--- The data ---

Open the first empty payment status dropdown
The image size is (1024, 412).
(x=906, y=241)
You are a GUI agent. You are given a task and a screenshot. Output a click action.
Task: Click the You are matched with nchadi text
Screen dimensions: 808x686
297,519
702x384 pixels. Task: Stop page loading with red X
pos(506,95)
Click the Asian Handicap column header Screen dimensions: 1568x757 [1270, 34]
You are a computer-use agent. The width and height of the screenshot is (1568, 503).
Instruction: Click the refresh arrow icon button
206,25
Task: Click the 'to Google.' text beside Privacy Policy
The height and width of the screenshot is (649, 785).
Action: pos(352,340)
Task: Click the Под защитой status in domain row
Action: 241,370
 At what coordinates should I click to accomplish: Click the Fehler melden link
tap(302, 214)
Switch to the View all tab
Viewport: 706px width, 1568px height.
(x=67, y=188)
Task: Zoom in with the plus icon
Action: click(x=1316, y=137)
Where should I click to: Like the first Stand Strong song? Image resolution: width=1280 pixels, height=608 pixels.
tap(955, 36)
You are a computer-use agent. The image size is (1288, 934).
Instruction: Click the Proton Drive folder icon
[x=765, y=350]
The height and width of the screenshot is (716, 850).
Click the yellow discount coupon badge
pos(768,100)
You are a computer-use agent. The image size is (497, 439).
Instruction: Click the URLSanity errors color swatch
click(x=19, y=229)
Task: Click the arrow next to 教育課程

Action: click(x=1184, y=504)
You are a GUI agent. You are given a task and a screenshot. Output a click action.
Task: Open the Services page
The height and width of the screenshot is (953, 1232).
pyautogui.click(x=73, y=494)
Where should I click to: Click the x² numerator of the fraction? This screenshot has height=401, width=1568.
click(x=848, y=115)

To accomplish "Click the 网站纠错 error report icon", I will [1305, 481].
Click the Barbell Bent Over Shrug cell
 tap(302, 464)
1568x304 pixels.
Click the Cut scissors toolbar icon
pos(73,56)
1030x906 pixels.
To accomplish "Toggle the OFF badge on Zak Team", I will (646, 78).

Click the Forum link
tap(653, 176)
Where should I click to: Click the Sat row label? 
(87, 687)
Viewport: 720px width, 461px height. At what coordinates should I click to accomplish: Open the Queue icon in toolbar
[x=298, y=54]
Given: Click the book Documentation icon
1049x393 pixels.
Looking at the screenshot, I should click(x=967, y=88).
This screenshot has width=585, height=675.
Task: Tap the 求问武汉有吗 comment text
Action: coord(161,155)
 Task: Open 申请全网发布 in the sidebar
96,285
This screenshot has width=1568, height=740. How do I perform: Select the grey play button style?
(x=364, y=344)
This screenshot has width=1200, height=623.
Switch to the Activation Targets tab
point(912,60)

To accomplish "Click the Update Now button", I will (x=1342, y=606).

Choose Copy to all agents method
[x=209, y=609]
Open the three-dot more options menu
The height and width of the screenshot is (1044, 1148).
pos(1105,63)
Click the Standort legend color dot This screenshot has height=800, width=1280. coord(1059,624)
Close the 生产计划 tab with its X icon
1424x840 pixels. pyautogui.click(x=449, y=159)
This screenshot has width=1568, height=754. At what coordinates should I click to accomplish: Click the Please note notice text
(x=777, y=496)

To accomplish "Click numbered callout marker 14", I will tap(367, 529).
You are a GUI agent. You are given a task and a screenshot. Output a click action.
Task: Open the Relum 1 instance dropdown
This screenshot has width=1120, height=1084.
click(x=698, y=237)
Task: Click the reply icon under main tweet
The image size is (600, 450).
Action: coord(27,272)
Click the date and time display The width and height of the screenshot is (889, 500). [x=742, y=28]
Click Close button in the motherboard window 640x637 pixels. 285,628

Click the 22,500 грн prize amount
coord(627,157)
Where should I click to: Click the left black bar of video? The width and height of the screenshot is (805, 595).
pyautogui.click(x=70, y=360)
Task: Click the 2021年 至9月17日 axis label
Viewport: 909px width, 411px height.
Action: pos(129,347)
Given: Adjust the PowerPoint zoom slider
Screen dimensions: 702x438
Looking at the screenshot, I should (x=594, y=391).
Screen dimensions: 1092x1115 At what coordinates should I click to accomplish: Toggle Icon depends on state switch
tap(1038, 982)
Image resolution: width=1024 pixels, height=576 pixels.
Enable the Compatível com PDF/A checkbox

---

Exercise details | Copy all lines in the listing above where the string "computer" appears.

Response below |
You are a computer-use agent. The width and height of the screenshot is (1568, 503).
You are a computer-use agent. The image size is (1288, 934).
You are a computer-use agent. The image size is (497, 439).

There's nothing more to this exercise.